• Short problem 1
From the book reviews below, extract the passage starting at "Laundry, Liturgy, and" and ending at "work godly worship.", copied word for word.
• Short problem 2
List every book reviewed in the book reviews below, each with the author the reviews name for it.

• Quoted text

The Quotidian Mysteries

Laundry, Liturgy, and "Women's Work". This little gem by Kathleen Norris is the publication of the 1998 Madeleva Lecture in Spirituality given at Notre Dame. I reread this for my morning devotions and it struck me so that I read it again with a highlighter. Norris emphasizes how important daily work is and how we can make our daily work godly worship.

Too often I look at the endless daily chores of my household and just am paralyzed in defeat. They are overwhelming and... never done. Yet Norris points out this was God's plan. It is precisely in these mind - half - there projects that we meet our Lord as well as serve others as He wishes. I need to reset my thinking about these chores; perhaps then they will get done willingly rather than grudgingly if at all. Sloth is my chief enemy. According to St. Benedict, sloth is disobedience. Straight out. Pure and simple. Of course, all sin is disobedience to God. But having the one sin I struggle with (my "pet" sin?) characterized as such was eye-opening. Lent is coming!

Tuesday, February 21, 2017

The First Time She Drowned

This is the harrowing debut novel by Kerry Kletter. Cassie O'Malley has spent the last two years in a mental institution; dumped there by her mother. Now at the age of her majority, she signs herself out and enters college. Nothing in her tumultuous life prepared her for college life, though, and as she explores herself, her past, and her relationship with her mother she is challenged as never before.

This is billed as a young adult novel; but it is heartbreaking. If a youth were on the brink he/she could go either way while reading this book. Granted, there's hope, and a strong message of (finally) loving oneself... I won't be suggesting it to my young people, though. The book is full of suicide, abuse, mental illness, and jokes about these serious subjects. Mind your triggers. 

Sunday, February 19, 2017

Mr. Penumbra's 24-Hour Bookstore

A delightful novel by Robin Sloan, this book combines many elements. It's a magical blend of cutting - edge technology and medieval mystery. Clay Jannon was a web designer until the recession swept his job away. He is now working the night shift as a clerk at a vertical bookstore with few paying customers. Instead, the patrons borrow obscure volumes from odd corners of the store. Odd, but not random. Clay enlists friends to help him solve the mystery of the bookstore and brings his analysis to Mr. Penumbra. That's when he finds the mystery encompasses much more than one curious bookstore; it is the very search for immortality.

"There is no immortality that is not built on friendship and work done with care. All the secrets in the world worth knowing are hiding in plain sight." My favorite quote from the book. It is a highly enjoyable book about friendship and living a fulfilling life. Recommended.

• Records shown
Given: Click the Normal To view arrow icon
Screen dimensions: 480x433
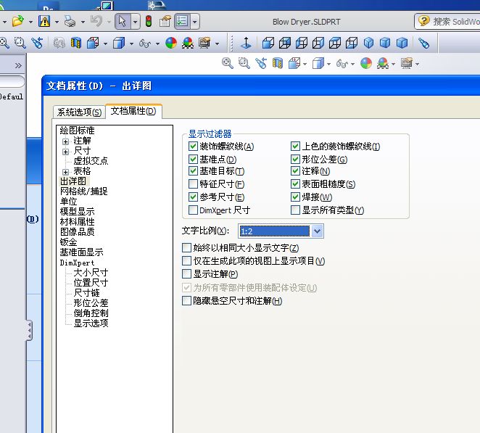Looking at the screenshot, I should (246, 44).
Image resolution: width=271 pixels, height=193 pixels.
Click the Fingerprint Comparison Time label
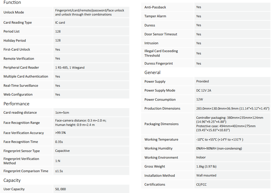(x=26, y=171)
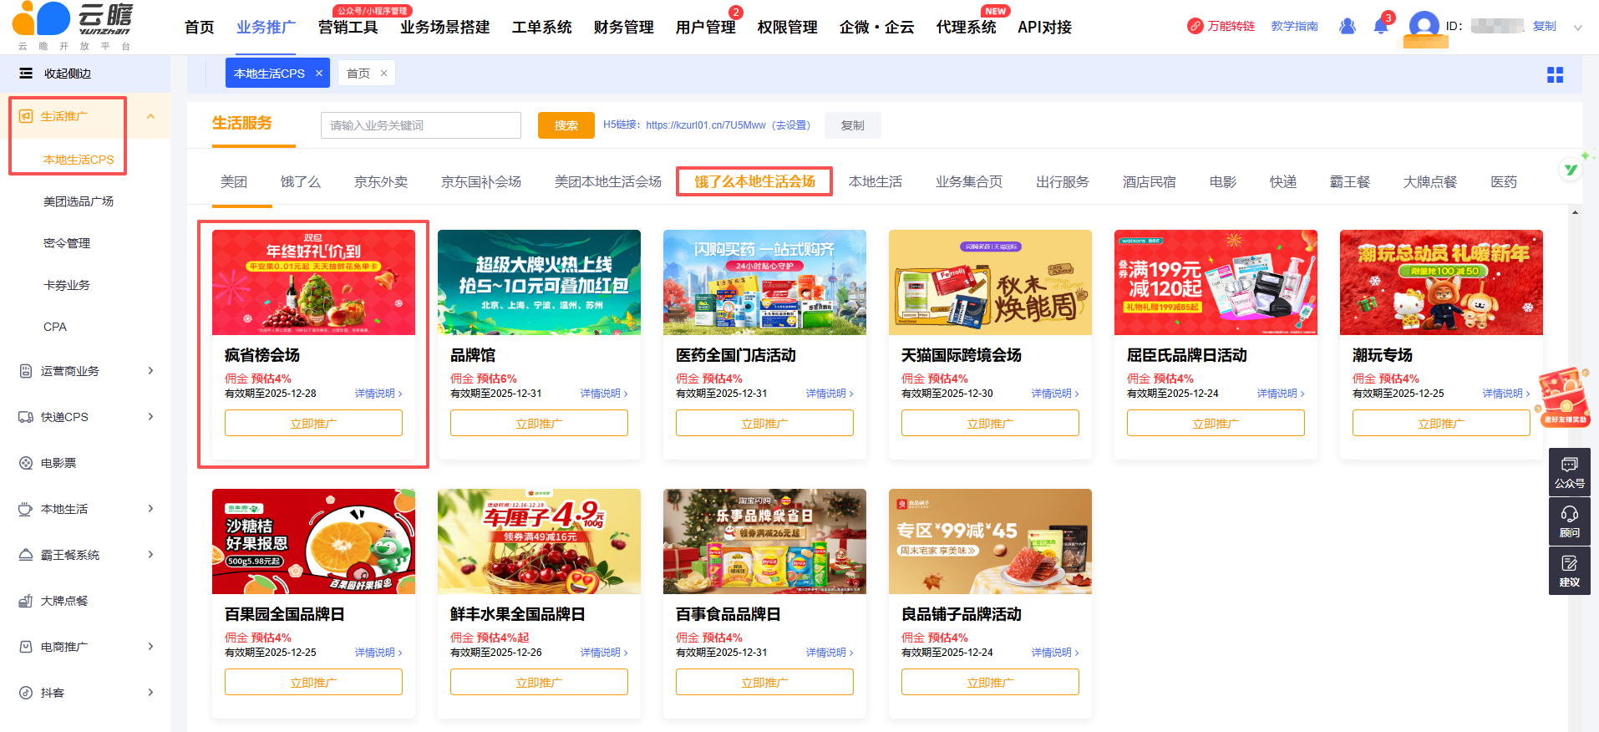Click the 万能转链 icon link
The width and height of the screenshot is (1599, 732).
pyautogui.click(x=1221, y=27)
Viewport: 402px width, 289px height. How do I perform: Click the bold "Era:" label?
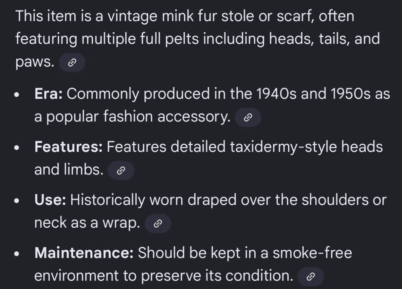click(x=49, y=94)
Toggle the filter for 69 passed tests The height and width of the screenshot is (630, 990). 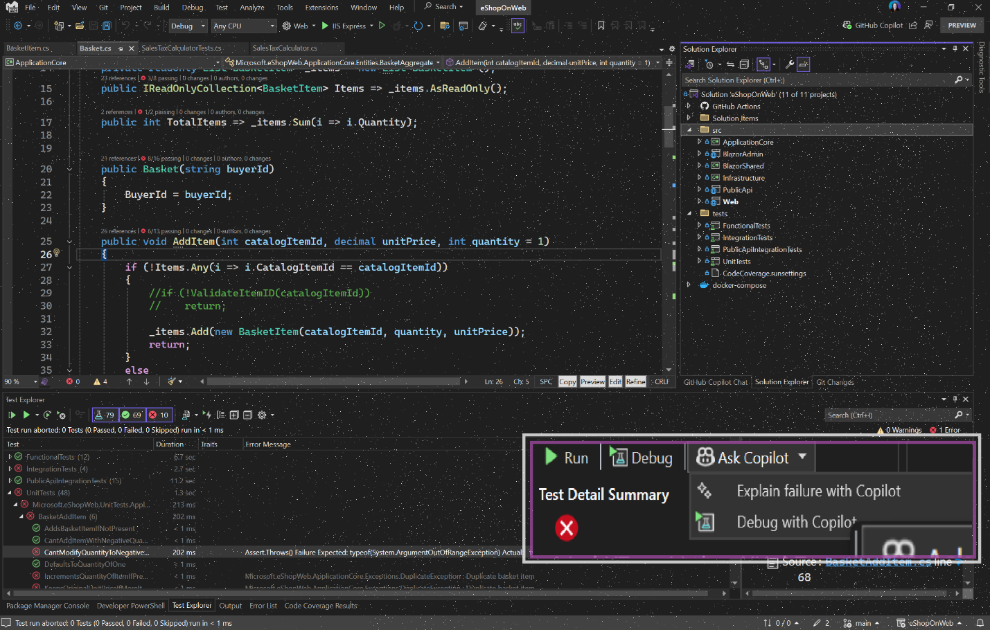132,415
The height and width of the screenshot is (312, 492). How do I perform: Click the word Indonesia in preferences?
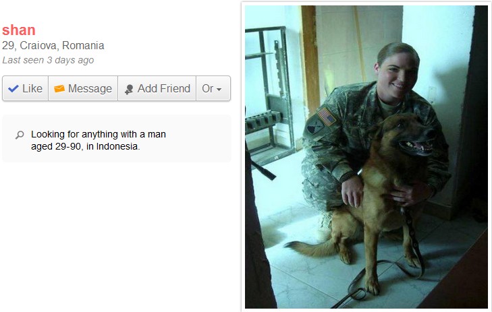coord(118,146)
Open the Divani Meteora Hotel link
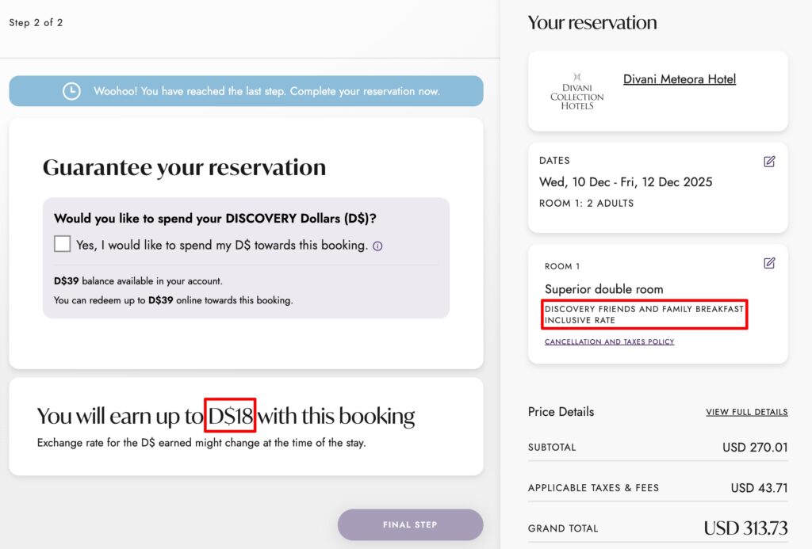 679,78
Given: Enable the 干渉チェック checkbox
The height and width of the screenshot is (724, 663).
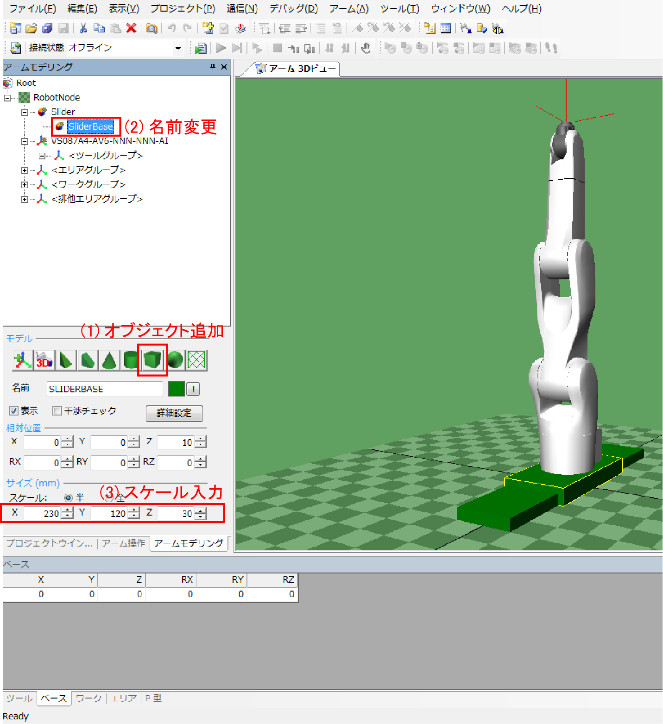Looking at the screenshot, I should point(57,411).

• Response 1
Laundry, Liturgy, and "Women's Work". This little gem by Kathleen Norris is the publication of the 1998 Madeleva Lecture in Spirituality given at Notre Dame. I reread this for my morning devotions and it struck me so that I read it again with a highlighter. Norris emphasizes how important daily work is and how we can make our daily work godly worship.

• Response 2
The Quotidian Mysteries, by Kathleen Norris
The First Time She Drowned, by Kerry Kletter
Mr. Penumbra's 24-Hour Bookstore, by Robin Sloan